Betula is the botanical name for birch — a plain northern tree, nothing ornamental about it — and the restaurant that borrowed the word cooks in the same register. This is comfort food with a point of view, set on King Street West in downtown Dundas: casual, chef-driven, and more deliberate than the format usually bothers to be. The clearest proof is a vegetable starter. The Buttermilk Fried Cauliflower, dressed in honey garlic, is built to anchor a table rather than round out its edges, and it tells you the kitchen treats the familiar as something to cook well rather than coast on.
The comfort-food spine runs through the mains. The Betula Burger puts the house name behind the order, and the Blue Cod Sandwich carries the seafood side of the same idea. Around them sit Loaded Fries, Crispy Green Beans, a Heritage Pork Schnitzel, Corned Beef Reuben Egg Rolls, and a Butternut Squash Gnocchi when the weather turns, with a Falafel Veggie Burger holding the vegetarian lane. The lunch list keeps growing into itself — Caramelized Onion Hummus, Mushroom Toast, a Smash Burger, Chicken Piccata, and the Dundas Dynamo Burger have all worked their way onto the board. The breadth is the design rather than an accident, and a mixed table finds its plates here without anyone having to settle.
The specials board sets the tempo, and it hands nearly every night its own reason to show up. Monday is Mangia Monday — an eight-ounce meatball over spaghetti with garlic bread. Wednesday pours house wines by the ounce and runs Grapes & Plates, three appetizer courses with a pairing. Thursday stacks tacos, margaritas, and tall cans; Friday is beer-battered cod with fries and slaw; Saturday brings a roast with Yorkshire pudding, seasonal vegetables, and potatoes. The Thursday taco rotates week to week, so even familiar tables don't always know what's coming. Read together, the week is doing something deliberate: it gives a casual dinner a backbone, and it lets a diner come back four nights running and eat four different meals.

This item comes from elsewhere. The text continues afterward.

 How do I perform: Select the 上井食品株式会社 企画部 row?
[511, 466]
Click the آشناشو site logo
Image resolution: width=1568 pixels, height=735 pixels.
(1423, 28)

That instinct for repeat use carries into the daytime. Lunch and dinner run through the week, an early appy hour opens most evenings for tables that want a first round of snacks before they commit, and Sunday hands the dining room over to brunch — a real daypart here, not a token tab on the menu. There is a takeout path for the nights the meal leaves the building, and a Tuesday cocktail hour for the ones it does not. None of it is flashy, but it adds up to a restaurant a Dundas household can use on a Tuesday as readily as a Saturday.
The setting carries its own history. Betula opened in 2017 in the former Schwaben Inn space, the long-running German restaurant whose lineage still surfaces on the menu — the Heritage Pork Schnitzel reads like a nod to the address's earlier life. The current dining room is modern and unfussy: a bar, a chalkboard of the day's features, an open kitchen, and a private back room. Good food builds good communities is the premise the restaurant leads with, and the Dundas roots are not set dressing — seasonal menus and local sourcing run through both the cooking and the way it describes itself.
That back room has a name, the Garden Room, and it is where the range finally pays off. Online reservations handle the regular tables; the Garden Room takes the birthdays, the work dinners, and the family gatherings that want a door to close, with larger parties pointed to the phone. A diner can use Betula three ways without it ever feeling like three restaurants — a weeknight burger at the bar, a slow Sunday brunch, a dinner planned well ahead — and find the same kitchen behind all three.